In an interview conducted by United Hatzalah media department in 2018, Yogev reflected on her time as a soldier and one particular story that stuck out in her mind.

“I recall a time when we treated a young Syrian boy who came to the border unconscious with a head injury,” she says. “He was about 8 or 9 years old. There were no parents or siblings with him, just him on gurney. I had to intubate and treat him, which was difficult because I was not used to treating children at that time. I was used to treating soldiers or adults who had come to the border. We didn’t know what would happen to him later as we treated him, stabilized him, and then sent him to the hospital. All we could do was hope what we had done was enough to help save him.

“A week later we received a call from the hospital that we had to take a patient back to the border. We were ecstatic to see it was the same little boy who opened the door to the ambulance and walked out, happy and smiling with his mother. The boy’s mother had crossed the border in need of medical help a few days after he did. Both were medical refugees from the civil war in Syria. We were so happy to see we were able to help him.”

The Ethos of Helping

The spirit of first responders in Israel and the West Bank is embodied by everyone who wears their identifying vests or stripes. This spirit was exemplified by Gva’ot security coordinator and United Hatzalah volunteer EMT Yitzchak Shock, who treated a Palestinian man whose arm was cut off in a construction accident near the Gush Etzion town of Efrat. It was exemplified by Nadel Sadir, Palestinian resident of the Old City of Jerusalem who also volunteers as an EMT and was the first responder to treat Israeli police officers after the terror attack at the Temple Mount last summer. There are countless others. Helping people, no matter their race, religion, nationality, or gender, is the ethos that defines all the thousands of EMS first responders across Israel and the West Bank.

================

Task item: Decide whether each statement agrees with the passage on first responders helping across borders, answering yes or no and quoting the deciding words. 1. The boy arrived at the border accompanied by his parents. 2. The boy's mother crossed the border a few days after he did. 3. Nadel Sadir treated a Palestinian man whose arm was cut off in a construction accident.

Material provided:
================

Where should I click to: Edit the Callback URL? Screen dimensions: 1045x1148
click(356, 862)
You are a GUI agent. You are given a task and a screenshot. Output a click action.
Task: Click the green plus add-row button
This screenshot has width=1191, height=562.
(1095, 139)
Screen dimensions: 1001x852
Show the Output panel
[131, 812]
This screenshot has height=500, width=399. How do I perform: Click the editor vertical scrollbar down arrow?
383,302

================

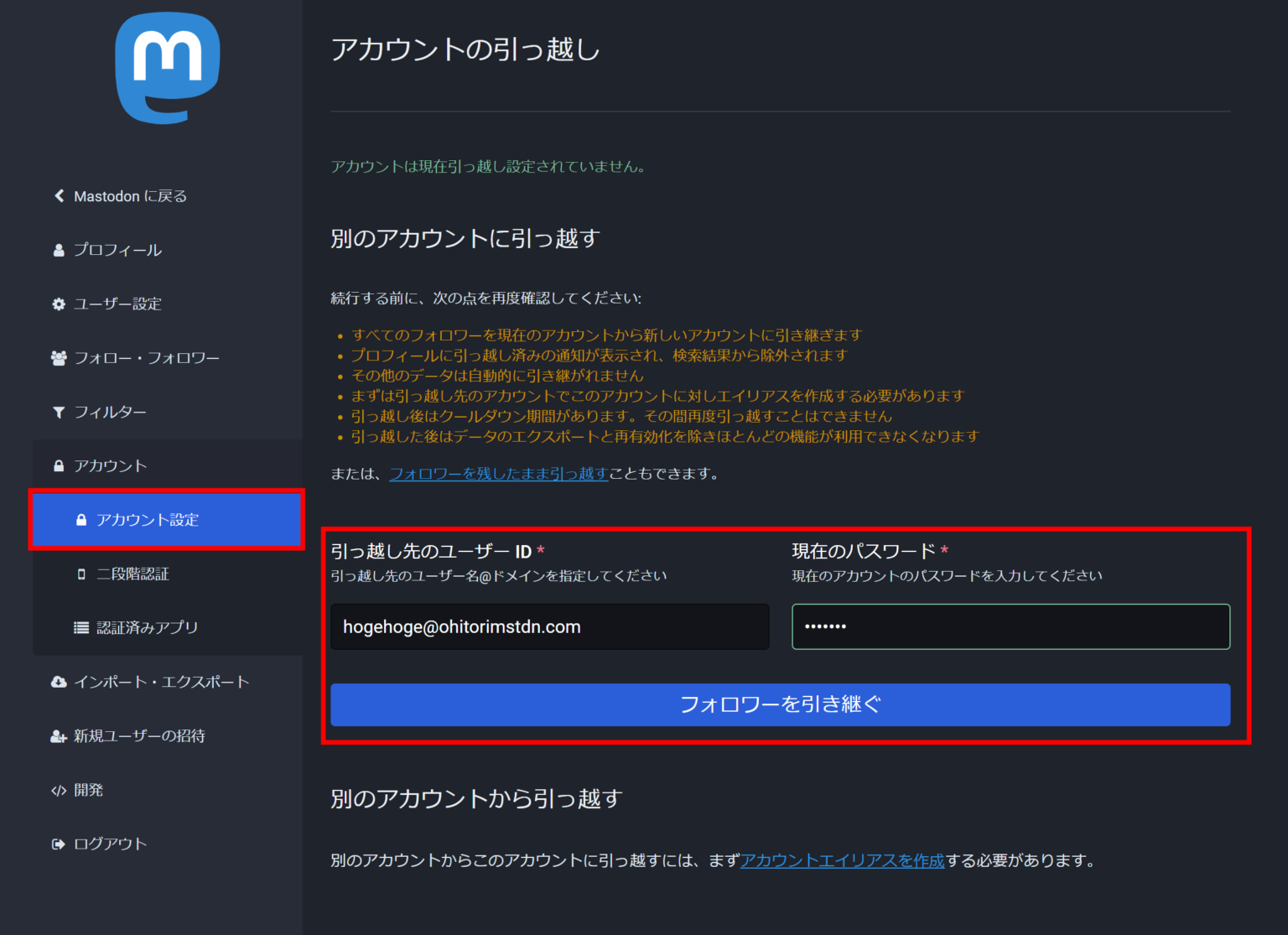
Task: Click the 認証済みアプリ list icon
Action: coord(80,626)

================

Response:
1. No: "There were no parents or siblings with him"
2. Yes: "The boy’s mother had crossed the border in need of medical help a few days after he did."
3. No: "United Hatzalah volunteer EMT Yitzchak Shock, who treated a Palestinian man whose arm was cut off"